SELECTION
- - - - -

# Yamaha CX-A5200



## Oleson M.D. (Feb 3, 2010)

Looking at a new Yammy, the 5200. Online reviews are stellar.

What is your experience (for those who own one)?


----------



## Wayne A. Pflughaupt (Apr 13, 2006)

I'll probably be going that route if my RX-V9 ever dies.

Regards,
Wayne


----------



## Oleson M.D. (Feb 3, 2010)

Wayne A. Pflughaupt said:


> I'll probably be going that route if my RX-V9 ever dies.
> 
> Regards,
> Wayne


My current processor, the Integra DHC-80.3 9.2 is soldiering on flawlessly. It does lack Dolby Atmos, but it does have front Height channels, and front Width channels.

But when activating the front height channels, for some strange reason the rear L&R surrounds become Front L&R Width channels, so you lose part of the 7.1 surround (I think). 

If the full 7.1 surround would work, with the front L&R Height channels active, I would simply keep the Integra.

My theater sound system is as good as most commercial theaters, maybe even better than a few. I don't know how much more improvement Dolby Atmos would provide over my current set up. And, it is a cost question...does the reward justify a $2700 expense?

Like my new Epson 5050UB. Yes, It's 4K. But not really that much better than my not-so-old Panasonic 1080P projector. Not $2900 better, for sure.


----------



## Oleson M.D. (Feb 3, 2010)

Just pulled the trigger on the new Yamaha.


----------



## Oleson M.D. (Feb 3, 2010)

The new Yammy arrived yesterday. Spent most of the afternoon getting it set up in the theater.

- - - - -

DATA SECTION
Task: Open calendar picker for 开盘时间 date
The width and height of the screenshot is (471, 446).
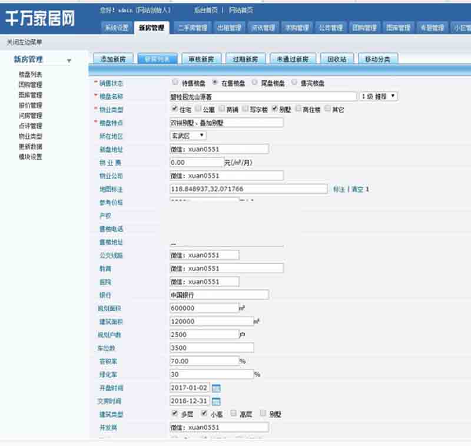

- - - - -

THE TASKS
1 > Using the Yamaha CX-A5200 thread, decide whether each statement agrees with it. Answer yes or no for each, and quote the words that settle it.
(a) The Integra DHC-80.3 does not support Dolby Atmos.
(b) The poster found the Epson 5050UB worth $2900 more than the Panasonic 1080P projector.
(c) Wayne plans to switch to the Yamaha only once his current unit fails.
2 > Write a continuation of the Yamaha CX-A5200 thread that picks up after its last sentence, "Spent most of the afternoon getting it set up in the theater."

OUTPUTS
1 >
(a) Yes: "It does lack Dolby Atmos"
(b) No: "Not $2900 better, for sure."
(c) Yes: "I'll probably be going that route if my RX-V9 ever dies."

2 >
First impressions:

1. Very nice, high quality (heavy) build.
2. Great remote. It has an auto-backlight feature that is triggered when you pick it up.
3. Great sound.
4. Still working thru the menu, but it is fairly straight forward.

Stand by for more details...


----------



## willis7469 (Jan 31, 2014)

Nice! Love getting new gear. Congratulations


----------



## Oleson M.D. (Feb 3, 2010)

Okay...here is the problem (again!), lip sync. It is a serious issue:

Found what might be the problem, and it is the _*audio processing*_. Either the DMP-UB900, or the Yamaha. I ran the audio from the DMP-UB900 thru the L&R analog output into a two channel analog system. Ran the video, doing a side-by-side listen and watch test. There was a major (MAJOR) echo (delay) of the processed audio. Zero delay in the all analog, two channel stereo audio.


If we only use two channel stereo, the movies are perfect. Unwatchable with 7.2.2 processing.


Most broadcast cable TV is Ok, with a couple exceptions.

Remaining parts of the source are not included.